The intention of the researchers was to assess the safety and effectiveness of the various stents in patients with coronary artery disease. The study included 38 trials and 18,023 patients, with a follow-up of up to four years. The researchers also considered additional data on clinical outcomes for 29 trials from trialists and manufacturers.

The researchers from the University of Bern in Switzerland, and other institutions throughout Europe, Asia and the United States, found that the mortality rate was similar in the various groups.

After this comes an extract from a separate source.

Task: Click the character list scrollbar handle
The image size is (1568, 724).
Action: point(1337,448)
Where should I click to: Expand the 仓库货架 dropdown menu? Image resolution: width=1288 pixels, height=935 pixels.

Yet, sirolimus-eluting stents, produced by J&J, were associated with the lowest risk of heart attack (19 percent) in comparison to bare metal stents (17 percent), produced by Boston Scientific.

The WSJ reported that safety issues and a previous study questioning the need for stents have contributed to substantial declines in sales for Boston Scientific and J&J devices. J&J's stents posted $450 million in overall sales in the second quarter, down about 35 percent from a year earlier and Boston Scientific's stent sales fell 32.5 percent in the quarter to $437 million, according to the WSJ.

Swiss National Science Foundation funded the study.